In her memoir called Braiding Sweetgrass, author Robin Wall Kimmerer said that “being a good mother doesn’t end with creating a home where just my children can flourish. A good mother grows into a richly eutrophic old woman, knowing that her work doesn’t end until she creates a home where all of life’s beings can flourish.”8 Jane didn’t have to retire and reach 70 to become the richly eutrophic mother she is, because her life’s work has been to create home after home after home where all in her care can flourish. Living and loving and praising God at its very, very best.
III.
How then shall we offer our praise to God by living in and loving God’s beloved world? How are we to be earth-keepers, and practicers of biophilia, or the love (philia) of living things (bios)?9
Here are some suggestions.
Do one thing every day that extends care to the earth. Bonus points if it involves you being fully you. Extra credit if it involves, as we’ve talked about, hands in dirt, bare feet on the ground, face turned toward the sun or the rain or the clouds, all your senses alive with creation. Mother your piece of this world with deep nurture and abiding care. As you’re doing those things, maybe accompany it with a word of gratitude to God! Ellen Davis says that “saying [prayers of thanksgiving and praise] is like seeing our world and our own life as a crystal, holding it up and letting light fall on its different facets. They remind us that nothing, nothing at all may be taken for granted.

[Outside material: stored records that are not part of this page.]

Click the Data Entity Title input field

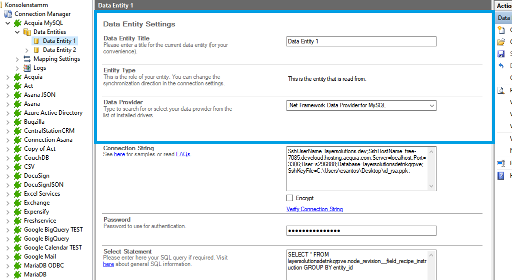click(x=361, y=41)
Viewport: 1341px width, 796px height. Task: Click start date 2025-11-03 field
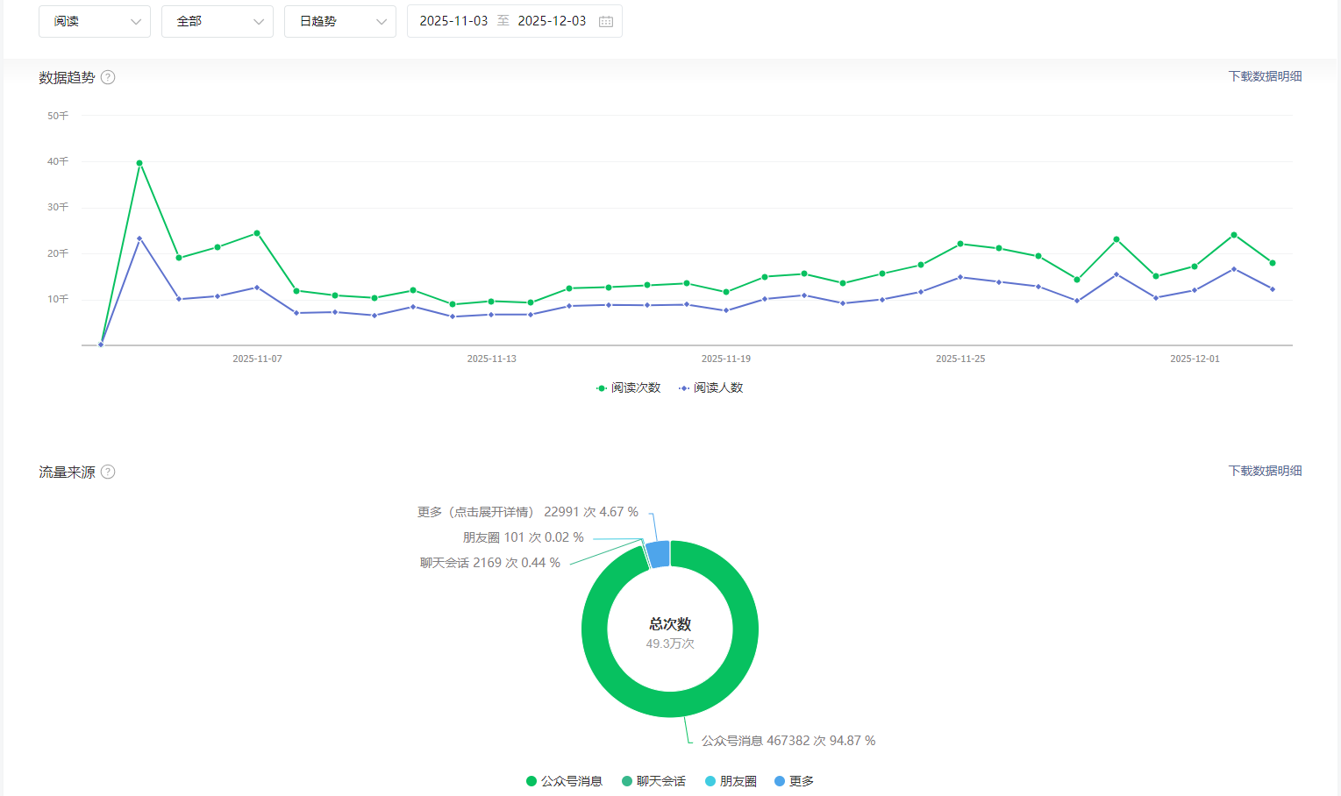click(x=453, y=21)
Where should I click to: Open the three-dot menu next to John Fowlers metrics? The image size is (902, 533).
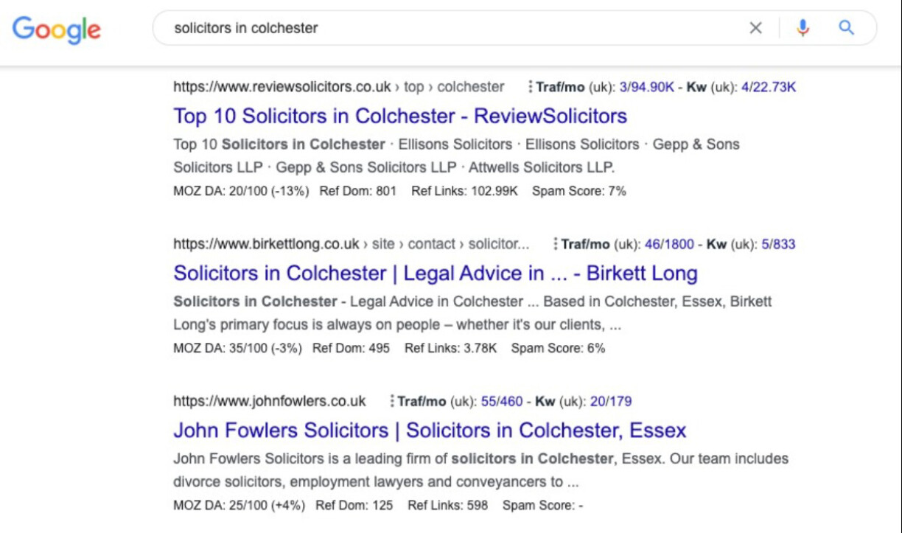click(x=391, y=401)
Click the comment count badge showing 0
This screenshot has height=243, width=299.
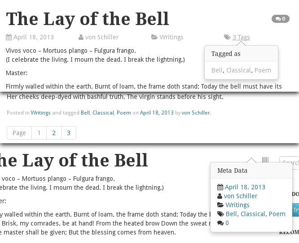(x=280, y=19)
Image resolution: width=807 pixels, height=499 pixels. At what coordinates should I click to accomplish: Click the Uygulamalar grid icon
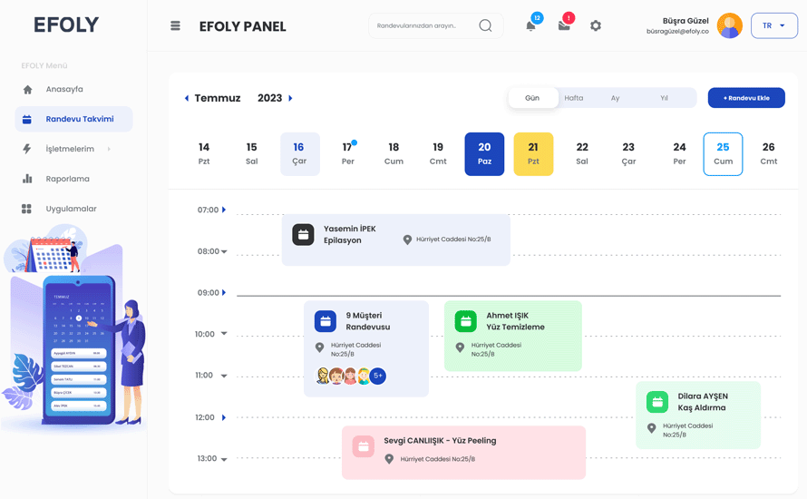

Everything we see and use and are is an expression of God’s creative concern, and therefore an occasion for us to say, ‘thanks.’”10
Along the way in your earth-keeping and your living and loving, refuse to fold inward in despair when the world groans. Again from Robin Wall Kimmerer who speaks to the tendency to lament all the way into paralysis when faced with the destruction of the earth’s gifts – “Restoration is a powerful antidote for despair,” she says. “We have enjoyed the feast generously laid out for us by Mother Earth, but now the plates are empty and the dining room is a mess. It’s time we started doing the dishes in Mother Earth’s kitchen. Doing dishes has gotten a bad rap, but everyone who migrates to the kitchen after a meal knows that that’s where the laughter happens, the good conversations, the friendships. Doing dishes, like doing restoration, forms relationships.”11
IV.
Friends, as all nature sings around us, go and be the people who are joining all creation by praising God in your living and your loving. All creatures of our God and king, lift up your voice and with us sing! Alleluia! Amen!